As to the objection that the charge was so indefinite that the accused could not plead the record and conviction in bar of another prosecution, it is sufficient to say that in such cases it is the right of the accused to resort to parol testimony to show the subject-matter of the former conviction, and such practice is not infrequently necessary. United States v. Claflin, 13 Blatchf. 178, 25 Federal Cases, 433, No. 14,798; Dunbar v. United States, 156 U. S. 185; Tubbs v. United States, 105 Fed.
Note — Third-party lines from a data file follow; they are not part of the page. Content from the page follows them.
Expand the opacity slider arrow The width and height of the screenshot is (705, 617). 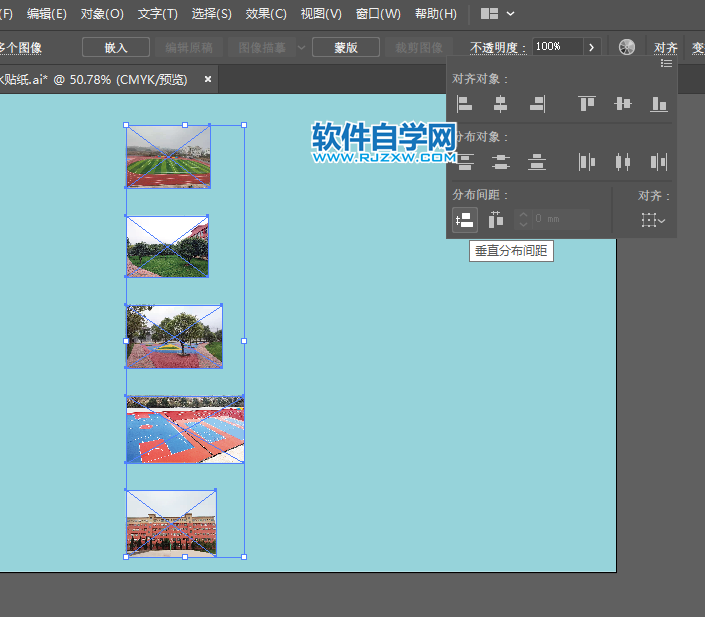point(591,47)
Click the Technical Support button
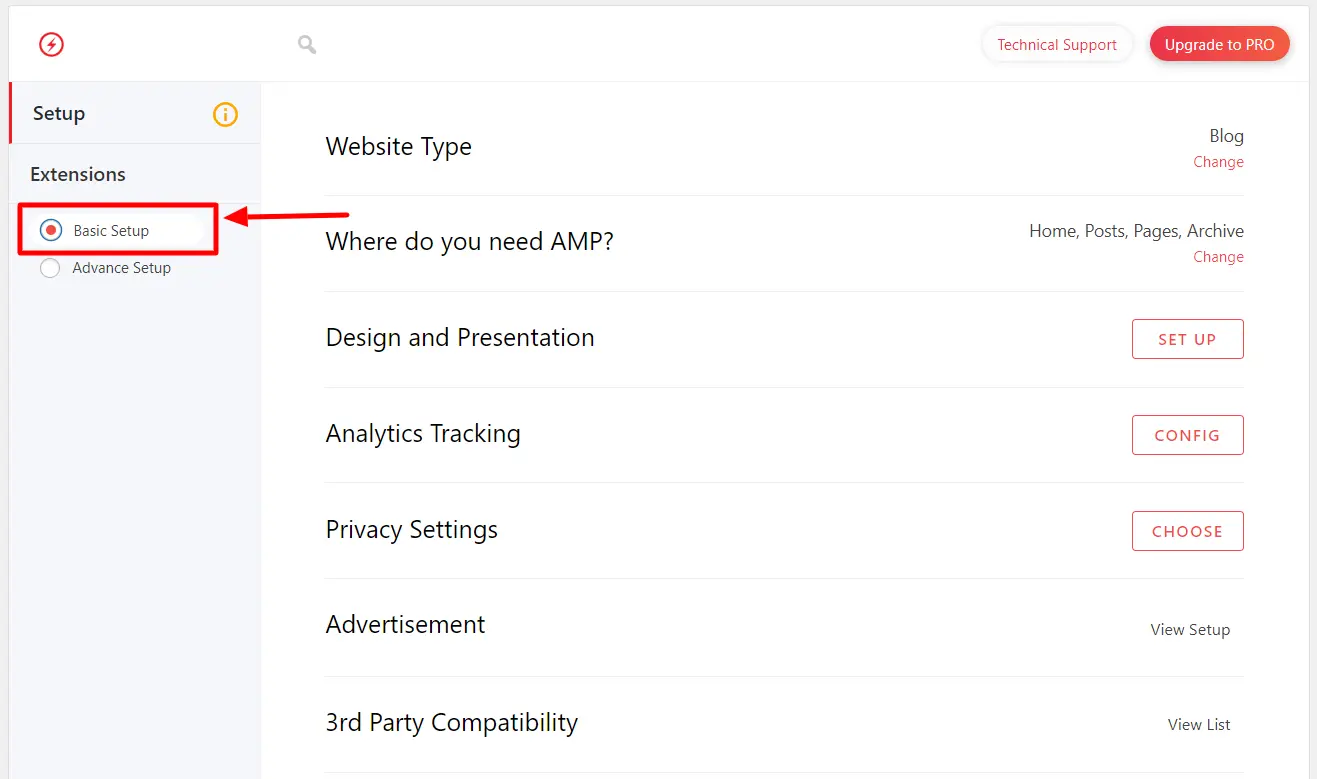 pos(1057,45)
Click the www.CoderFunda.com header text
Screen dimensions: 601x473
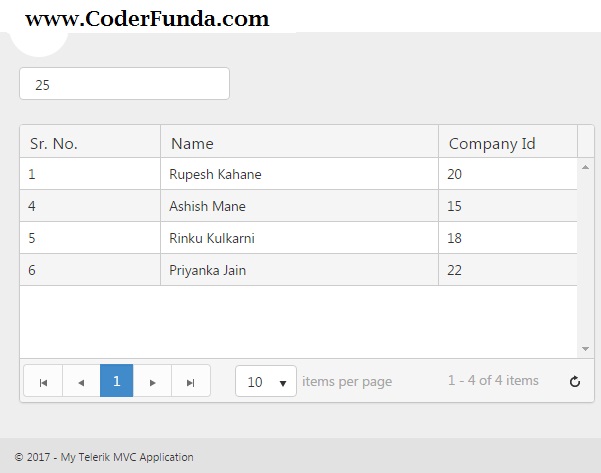coord(147,19)
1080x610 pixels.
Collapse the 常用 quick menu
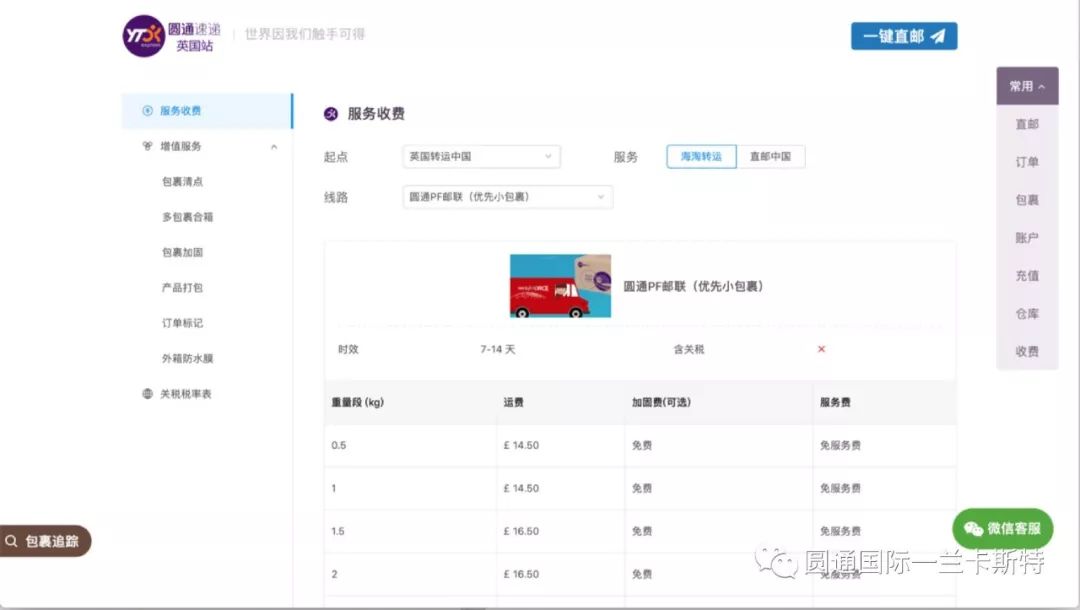[x=1027, y=87]
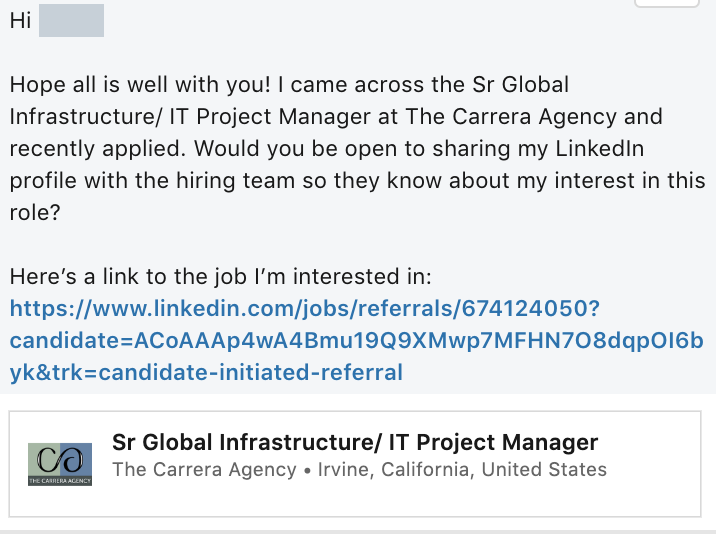Click the candidate-initiated-referral link text

pos(251,372)
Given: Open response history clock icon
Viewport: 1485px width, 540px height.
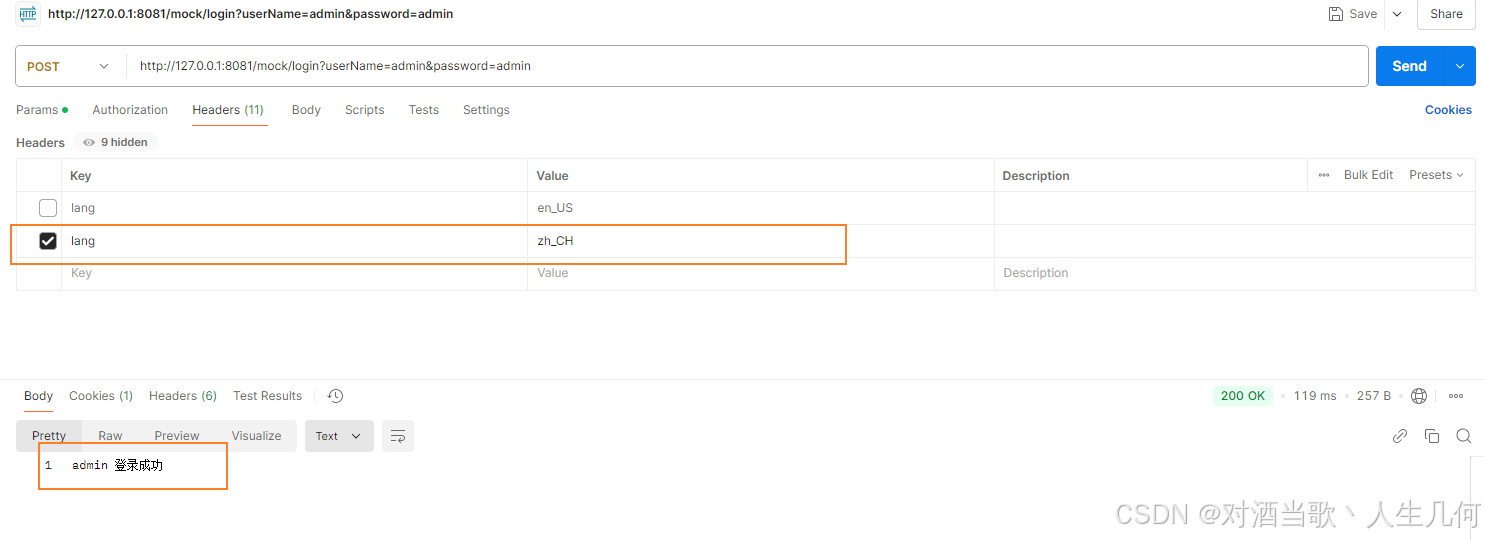Looking at the screenshot, I should [x=336, y=396].
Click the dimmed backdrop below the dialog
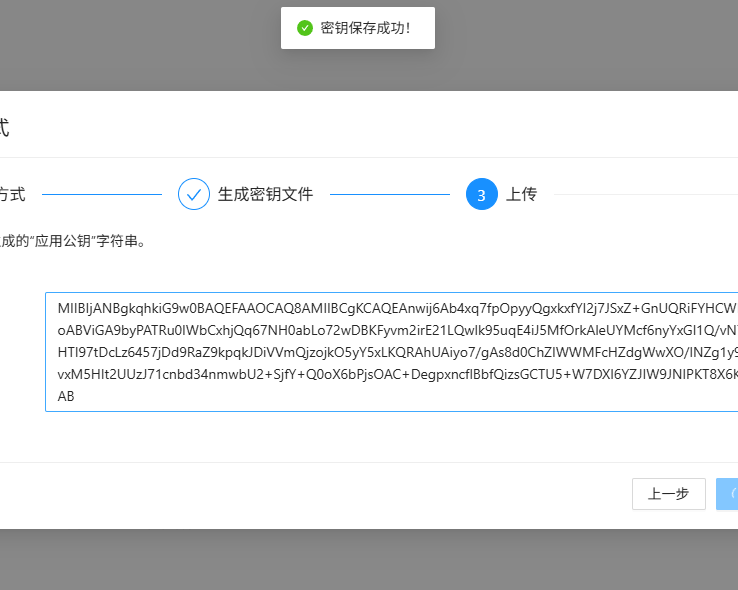The width and height of the screenshot is (738, 590). coord(368,560)
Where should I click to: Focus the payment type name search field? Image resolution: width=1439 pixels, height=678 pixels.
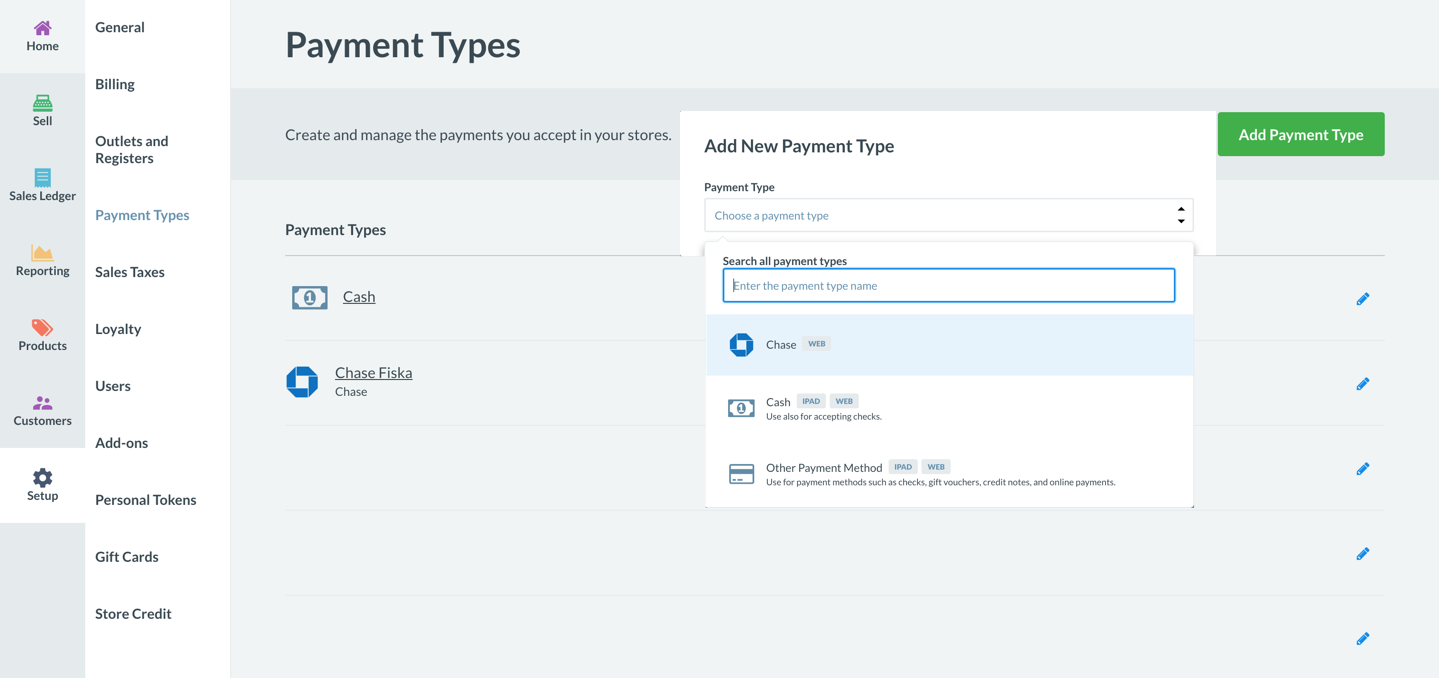pyautogui.click(x=948, y=286)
Rep. 59. In the Dunbar Case it was stated that other proof, beside the record might be required to identify the subject-matter of two indictments, and the rule was laid down as follows (p. 191):

"The rule is that if the description brings the property, in respect to which the offence is charged, clearly within the scope of the statute creating the offence, and at the same time so identifies it as to enable the defendant to fully prepare his defence, it is sufficient."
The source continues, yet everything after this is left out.